Film: Lucy (2014)

Lucy @

As with Nymphomaniac (2013), Lucy frustrates due to a tendency to keep telling us what we are seeing.  Whether it’s the Nature Channel foregrounding of the hunter / prey scenario being played out in the opening scenes or Morgan Freeman’s Basil Exposition character, popping up more and more to explain what we are seeing, the whole thing, despite having that Luc Besson comic book feel, just gets in the way of itself.

Then, the film suddenly becomes something else and we are in a mixture of X: The Man with the X-Ray Eyes (1963) and The Tree of Life (2011) and Transcendence (2014).  Does it suddenly become a satisfying movie?  No, not entirely but it does become a bit more interesting even if it is crippled by being neither one thing or another.
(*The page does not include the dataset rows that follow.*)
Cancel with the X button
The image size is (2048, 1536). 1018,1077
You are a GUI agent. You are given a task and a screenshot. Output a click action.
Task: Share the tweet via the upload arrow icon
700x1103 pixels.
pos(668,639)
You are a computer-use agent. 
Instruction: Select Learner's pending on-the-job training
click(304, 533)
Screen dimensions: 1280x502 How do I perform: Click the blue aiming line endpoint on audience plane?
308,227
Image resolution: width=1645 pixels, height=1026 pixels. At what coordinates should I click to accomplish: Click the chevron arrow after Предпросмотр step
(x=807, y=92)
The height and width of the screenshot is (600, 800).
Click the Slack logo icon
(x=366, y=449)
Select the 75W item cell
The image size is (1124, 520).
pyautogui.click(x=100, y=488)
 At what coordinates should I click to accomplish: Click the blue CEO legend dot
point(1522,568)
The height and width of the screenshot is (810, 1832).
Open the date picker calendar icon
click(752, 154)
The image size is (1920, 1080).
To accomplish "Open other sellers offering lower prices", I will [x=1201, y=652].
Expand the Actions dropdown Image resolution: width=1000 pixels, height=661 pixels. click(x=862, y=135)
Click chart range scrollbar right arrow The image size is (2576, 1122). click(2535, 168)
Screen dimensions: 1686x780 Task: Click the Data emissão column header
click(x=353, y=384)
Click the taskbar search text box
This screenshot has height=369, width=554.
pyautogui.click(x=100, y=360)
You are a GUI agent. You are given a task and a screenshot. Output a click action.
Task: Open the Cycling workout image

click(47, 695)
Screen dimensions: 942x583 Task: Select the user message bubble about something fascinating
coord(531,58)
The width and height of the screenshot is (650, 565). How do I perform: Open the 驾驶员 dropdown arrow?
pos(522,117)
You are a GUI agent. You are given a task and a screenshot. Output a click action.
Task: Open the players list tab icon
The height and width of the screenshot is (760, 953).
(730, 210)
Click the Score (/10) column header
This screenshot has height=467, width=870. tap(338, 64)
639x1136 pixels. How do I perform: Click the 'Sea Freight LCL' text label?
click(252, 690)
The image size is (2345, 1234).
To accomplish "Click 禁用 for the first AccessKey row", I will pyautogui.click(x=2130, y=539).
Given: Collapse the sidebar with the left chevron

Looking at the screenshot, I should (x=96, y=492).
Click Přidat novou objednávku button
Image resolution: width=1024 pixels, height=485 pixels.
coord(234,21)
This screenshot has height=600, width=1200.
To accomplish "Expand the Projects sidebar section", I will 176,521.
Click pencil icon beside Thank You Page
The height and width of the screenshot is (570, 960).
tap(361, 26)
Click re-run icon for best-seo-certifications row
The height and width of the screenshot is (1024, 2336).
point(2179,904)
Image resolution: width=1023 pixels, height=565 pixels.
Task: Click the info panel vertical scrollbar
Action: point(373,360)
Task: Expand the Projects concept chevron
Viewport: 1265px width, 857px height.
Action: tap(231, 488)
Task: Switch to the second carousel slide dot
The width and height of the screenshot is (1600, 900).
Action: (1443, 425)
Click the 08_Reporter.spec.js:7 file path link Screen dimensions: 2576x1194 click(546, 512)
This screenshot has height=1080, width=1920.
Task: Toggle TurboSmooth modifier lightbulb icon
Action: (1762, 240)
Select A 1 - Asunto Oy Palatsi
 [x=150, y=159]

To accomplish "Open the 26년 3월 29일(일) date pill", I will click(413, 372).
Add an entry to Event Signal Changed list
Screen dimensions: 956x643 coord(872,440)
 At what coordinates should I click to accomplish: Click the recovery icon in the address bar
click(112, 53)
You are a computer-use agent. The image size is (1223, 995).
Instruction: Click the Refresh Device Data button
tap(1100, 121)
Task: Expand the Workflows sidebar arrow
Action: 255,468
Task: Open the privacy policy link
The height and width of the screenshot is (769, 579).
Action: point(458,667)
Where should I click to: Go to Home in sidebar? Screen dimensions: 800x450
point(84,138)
Film: Nymphomaniac: Vol. I and II (2013)

Nymphomaniac @

The problem with Nymphomaniac is the same problem I have with stage musicals; zero subtext.  Telling the tale of Joe, the film’s titular nymphomaniac, we move between story and storyteller with interjections by the on-screen listener that play like a visual director’s commentary.  At times, tedious barely covers it and that’s a shame because elsewhere in this film you will also find director Lars von Trier at his playful, artistic and provocative best (or worst depending how you feel about him) and there is something quite undeniably spectacular about the whole enterprise.